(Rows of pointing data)
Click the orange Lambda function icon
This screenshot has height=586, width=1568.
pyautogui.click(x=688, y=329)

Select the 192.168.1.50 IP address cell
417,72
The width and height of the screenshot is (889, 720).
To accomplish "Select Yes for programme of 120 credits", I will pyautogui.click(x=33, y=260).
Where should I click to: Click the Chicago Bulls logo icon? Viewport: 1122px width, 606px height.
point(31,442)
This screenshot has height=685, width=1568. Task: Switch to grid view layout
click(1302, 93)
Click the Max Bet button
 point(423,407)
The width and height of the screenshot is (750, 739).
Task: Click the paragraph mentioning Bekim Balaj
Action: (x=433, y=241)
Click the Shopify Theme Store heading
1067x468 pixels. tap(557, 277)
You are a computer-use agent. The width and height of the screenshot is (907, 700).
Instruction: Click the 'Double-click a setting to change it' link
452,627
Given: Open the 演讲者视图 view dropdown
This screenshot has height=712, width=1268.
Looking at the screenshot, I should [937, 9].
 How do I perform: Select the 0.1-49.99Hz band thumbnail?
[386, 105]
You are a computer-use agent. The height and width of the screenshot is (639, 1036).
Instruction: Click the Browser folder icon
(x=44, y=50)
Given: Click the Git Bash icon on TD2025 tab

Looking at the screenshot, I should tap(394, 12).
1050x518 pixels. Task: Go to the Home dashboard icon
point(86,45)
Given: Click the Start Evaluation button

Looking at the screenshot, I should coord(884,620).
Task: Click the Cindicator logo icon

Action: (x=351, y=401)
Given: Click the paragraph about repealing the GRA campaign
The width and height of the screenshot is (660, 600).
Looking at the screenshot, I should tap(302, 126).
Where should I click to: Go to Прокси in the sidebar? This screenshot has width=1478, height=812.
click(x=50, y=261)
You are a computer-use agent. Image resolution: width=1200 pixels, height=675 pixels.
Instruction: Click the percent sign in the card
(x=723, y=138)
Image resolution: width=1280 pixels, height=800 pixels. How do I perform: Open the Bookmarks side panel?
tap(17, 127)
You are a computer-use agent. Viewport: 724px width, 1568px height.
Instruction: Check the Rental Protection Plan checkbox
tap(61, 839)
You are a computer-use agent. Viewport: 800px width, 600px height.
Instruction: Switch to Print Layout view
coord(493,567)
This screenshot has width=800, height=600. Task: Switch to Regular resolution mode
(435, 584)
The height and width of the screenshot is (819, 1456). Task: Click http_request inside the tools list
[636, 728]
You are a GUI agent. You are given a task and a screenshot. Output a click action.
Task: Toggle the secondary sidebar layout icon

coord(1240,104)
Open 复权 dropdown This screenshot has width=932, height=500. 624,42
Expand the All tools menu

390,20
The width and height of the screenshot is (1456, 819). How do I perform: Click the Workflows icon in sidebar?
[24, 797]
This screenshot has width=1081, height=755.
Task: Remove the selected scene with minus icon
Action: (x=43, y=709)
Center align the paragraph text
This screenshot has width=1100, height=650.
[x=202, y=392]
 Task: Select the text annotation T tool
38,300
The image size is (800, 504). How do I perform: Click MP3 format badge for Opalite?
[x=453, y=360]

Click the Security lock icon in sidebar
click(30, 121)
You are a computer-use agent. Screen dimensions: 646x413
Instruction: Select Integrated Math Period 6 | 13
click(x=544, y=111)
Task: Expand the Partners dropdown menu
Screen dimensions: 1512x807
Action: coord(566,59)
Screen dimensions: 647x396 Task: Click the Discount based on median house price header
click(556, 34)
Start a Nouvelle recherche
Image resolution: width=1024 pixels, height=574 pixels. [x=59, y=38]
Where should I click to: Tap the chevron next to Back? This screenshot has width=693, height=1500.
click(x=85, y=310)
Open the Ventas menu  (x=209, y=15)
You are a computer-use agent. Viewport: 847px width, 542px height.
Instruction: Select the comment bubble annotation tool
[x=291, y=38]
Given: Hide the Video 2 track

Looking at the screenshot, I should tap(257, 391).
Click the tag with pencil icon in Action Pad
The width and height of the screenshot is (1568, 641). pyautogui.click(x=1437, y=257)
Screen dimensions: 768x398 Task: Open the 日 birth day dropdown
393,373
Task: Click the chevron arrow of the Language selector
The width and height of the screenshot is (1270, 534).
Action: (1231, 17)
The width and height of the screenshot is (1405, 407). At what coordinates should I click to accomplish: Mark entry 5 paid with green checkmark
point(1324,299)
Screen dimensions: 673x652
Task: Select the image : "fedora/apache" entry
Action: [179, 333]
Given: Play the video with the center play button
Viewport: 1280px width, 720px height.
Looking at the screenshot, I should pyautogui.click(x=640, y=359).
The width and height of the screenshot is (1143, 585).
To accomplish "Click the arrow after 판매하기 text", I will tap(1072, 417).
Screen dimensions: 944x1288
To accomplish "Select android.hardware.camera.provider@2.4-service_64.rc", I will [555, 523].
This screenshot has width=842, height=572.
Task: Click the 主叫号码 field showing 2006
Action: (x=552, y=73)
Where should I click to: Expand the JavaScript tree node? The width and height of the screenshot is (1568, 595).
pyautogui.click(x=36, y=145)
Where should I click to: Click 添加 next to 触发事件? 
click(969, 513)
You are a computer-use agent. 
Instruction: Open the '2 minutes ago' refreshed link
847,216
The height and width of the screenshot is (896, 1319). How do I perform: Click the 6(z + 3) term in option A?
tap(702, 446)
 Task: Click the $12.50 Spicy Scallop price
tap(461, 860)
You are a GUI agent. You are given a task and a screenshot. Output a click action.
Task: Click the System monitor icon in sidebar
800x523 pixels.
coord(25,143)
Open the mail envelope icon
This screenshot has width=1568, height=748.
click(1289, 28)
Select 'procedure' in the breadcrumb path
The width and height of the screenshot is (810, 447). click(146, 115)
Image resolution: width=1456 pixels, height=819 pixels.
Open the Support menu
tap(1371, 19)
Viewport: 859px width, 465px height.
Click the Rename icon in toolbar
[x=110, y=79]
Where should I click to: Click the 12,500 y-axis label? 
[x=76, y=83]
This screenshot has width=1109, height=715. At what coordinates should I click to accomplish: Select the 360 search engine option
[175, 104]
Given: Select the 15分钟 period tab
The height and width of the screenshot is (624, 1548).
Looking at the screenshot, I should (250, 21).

BRIEF: Copy word for word the lines of the items above, starting at the line that contains "The width and height of the screenshot is (1143, 585)." and ending at the line that contains "pyautogui.click(x=36, y=145)", with both of those lines included.

REPLY TO THE EXERCISE:
The width and height of the screenshot is (1143, 585).
To accomplish "Click the arrow after 판매하기 text", I will tap(1072, 417).
Screen dimensions: 944x1288
To accomplish "Select android.hardware.camera.provider@2.4-service_64.rc", I will [555, 523].
This screenshot has width=842, height=572.
Task: Click the 主叫号码 field showing 2006
Action: (x=552, y=73)
Where should I click to: Expand the JavaScript tree node? The width and height of the screenshot is (1568, 595).
pyautogui.click(x=36, y=145)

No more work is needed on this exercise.